To make way for its plantations, Aracruz destroyed more than 50,000 hectares of Mata Atlântica forest. Pairs of tractors with a chain tied between them drove through the forest, destroying everything in their path. Animals were crushed by falling trees or machinery. Aracruz has also been fined by IBAMA, Brazil’s environmental protection agency, for planting in protected areas.

Rivers and streams have dried up as a result of Aracruz’s eucalyptus plantations. The company has dammed rivers and diverted water from the Doce River to its mills, further impacting water flows in the region. Fishing has largely disappeared from many of the rivers in the region.

In January 2004, in an attempt to improve its image, Aracruz hired a UK-based consulting firm called SustainAbility. SustainAbility was founded in 1987 by John Elkington, the author of such books as “The Green Capitalists” and “The Green Business Guide”. He describes his work over the last 25 years as “focusing mainly on trying to achieve sustainability with business, through markets.”

SustainAbility is developing a Sustainability Plan for Aracruz. Jodie Thorpe of SustainAbility explained that SustainAbility “identified three areas of Aracruz’s framework as initial priorities for improvement: stakeholder engagement, transparency and governance.”

But SustainAbility’s web-site includes very little information about Aracruz and nothing at all about Aracruz’s record. It makes no mention of the Tupinikim and Guarani’s struggle for land.

None of the reports that SustainAbility has produced are publicly available. “While we encourage and support transparency, I hope you can appreciate that we are not at liberty to share this work publicly,” explained Thorpe.

Far from criticising Aracruz, SustainAbility’s web-site states that “Aracruz Celulose has a long-standing commitment to sustainability.”

I wrote to Elkington to ask him how he responds to the criticism that SustainAbility is helping to greenwash a controversial company. “That absolutely is not the intent” he replied. Elkington explained that the SustainAbility web-site refers to Aracruz’s “clear corporate commitment” to sustainability. “In my mind,” he wrote, “there is no question that Aracruz still has a huge amount of work to do before it can claim to be anything like a ‘sustainable company'”. On this last point, then, we agree.

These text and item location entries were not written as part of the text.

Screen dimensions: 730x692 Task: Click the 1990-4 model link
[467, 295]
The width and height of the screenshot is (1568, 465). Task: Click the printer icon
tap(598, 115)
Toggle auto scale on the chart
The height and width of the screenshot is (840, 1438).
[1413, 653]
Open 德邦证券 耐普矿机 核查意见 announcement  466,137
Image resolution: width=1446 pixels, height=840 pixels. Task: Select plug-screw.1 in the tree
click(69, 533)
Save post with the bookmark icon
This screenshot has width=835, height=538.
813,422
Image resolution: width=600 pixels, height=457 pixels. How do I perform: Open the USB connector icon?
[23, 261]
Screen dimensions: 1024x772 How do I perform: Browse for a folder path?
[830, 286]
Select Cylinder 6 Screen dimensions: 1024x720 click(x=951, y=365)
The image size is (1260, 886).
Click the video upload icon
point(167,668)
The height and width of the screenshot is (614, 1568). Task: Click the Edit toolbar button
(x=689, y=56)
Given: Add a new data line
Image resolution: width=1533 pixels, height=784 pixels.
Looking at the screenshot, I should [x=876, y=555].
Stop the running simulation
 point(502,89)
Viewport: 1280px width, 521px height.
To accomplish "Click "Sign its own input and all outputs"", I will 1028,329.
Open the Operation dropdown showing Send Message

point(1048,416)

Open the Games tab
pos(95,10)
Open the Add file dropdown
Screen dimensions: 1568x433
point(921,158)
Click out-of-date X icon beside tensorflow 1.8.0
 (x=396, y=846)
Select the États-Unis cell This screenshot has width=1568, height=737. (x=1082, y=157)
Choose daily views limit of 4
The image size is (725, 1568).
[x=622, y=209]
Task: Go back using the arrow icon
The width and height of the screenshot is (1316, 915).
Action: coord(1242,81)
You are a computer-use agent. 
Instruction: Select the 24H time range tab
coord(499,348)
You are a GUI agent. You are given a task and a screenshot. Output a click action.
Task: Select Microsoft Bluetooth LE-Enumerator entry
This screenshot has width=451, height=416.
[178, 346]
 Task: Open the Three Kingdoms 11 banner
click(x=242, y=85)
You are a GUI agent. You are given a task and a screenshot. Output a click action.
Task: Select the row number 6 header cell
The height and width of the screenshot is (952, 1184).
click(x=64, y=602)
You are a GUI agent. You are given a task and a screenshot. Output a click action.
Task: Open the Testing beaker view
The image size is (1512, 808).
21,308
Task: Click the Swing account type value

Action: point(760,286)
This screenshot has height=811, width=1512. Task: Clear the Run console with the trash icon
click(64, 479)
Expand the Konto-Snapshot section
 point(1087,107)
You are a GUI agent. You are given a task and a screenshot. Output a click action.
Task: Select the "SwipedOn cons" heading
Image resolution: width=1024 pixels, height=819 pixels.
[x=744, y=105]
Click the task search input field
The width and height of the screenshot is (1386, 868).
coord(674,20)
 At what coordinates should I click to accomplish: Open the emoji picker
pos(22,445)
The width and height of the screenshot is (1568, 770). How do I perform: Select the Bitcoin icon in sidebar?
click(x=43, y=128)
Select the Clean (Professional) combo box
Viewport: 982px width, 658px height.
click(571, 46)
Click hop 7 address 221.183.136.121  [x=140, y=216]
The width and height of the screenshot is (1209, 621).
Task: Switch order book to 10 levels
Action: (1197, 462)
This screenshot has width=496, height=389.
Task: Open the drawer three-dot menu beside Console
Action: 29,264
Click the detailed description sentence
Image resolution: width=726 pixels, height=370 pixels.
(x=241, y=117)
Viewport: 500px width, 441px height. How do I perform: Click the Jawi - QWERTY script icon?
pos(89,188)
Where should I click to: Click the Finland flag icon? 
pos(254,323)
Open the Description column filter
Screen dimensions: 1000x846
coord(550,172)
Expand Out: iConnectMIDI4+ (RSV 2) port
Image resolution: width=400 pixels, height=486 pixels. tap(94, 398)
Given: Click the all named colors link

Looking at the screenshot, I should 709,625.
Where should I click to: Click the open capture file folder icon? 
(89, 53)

I visited Aracruz in August 2001. I was there to take part in an international seminar on the impacts of eucalyptus plantations. Aracruz was also invited. I was looking forward to hearing how Aracruz staff would respond when faced with hundreds of community members who live with the impacts caused by the company. Aracruz, however, declined to attend the seminar.

While I was there, I visited Tupinikim and Guarani villages, and listened to the problems they had faced since Aracruz had taken over their land. I saw the vast areas of sterile, industrial eucalyptus plantations. A Tupinikim village I visited was surrounded by plantations. I saw Aracruz’s massive, stinking pulp mill. I heard about how the company releases its waste water at night. And I took part in a march with hundreds of people through Vitória to protest against Aracruz’s activities.

A few years ago, Elkington wrote that “Much of what passes for sustainable development looks very much like business more or less as usual.” Elkington’s consulting firm, SustainAbility, it seems, is currently proving this statement to be true.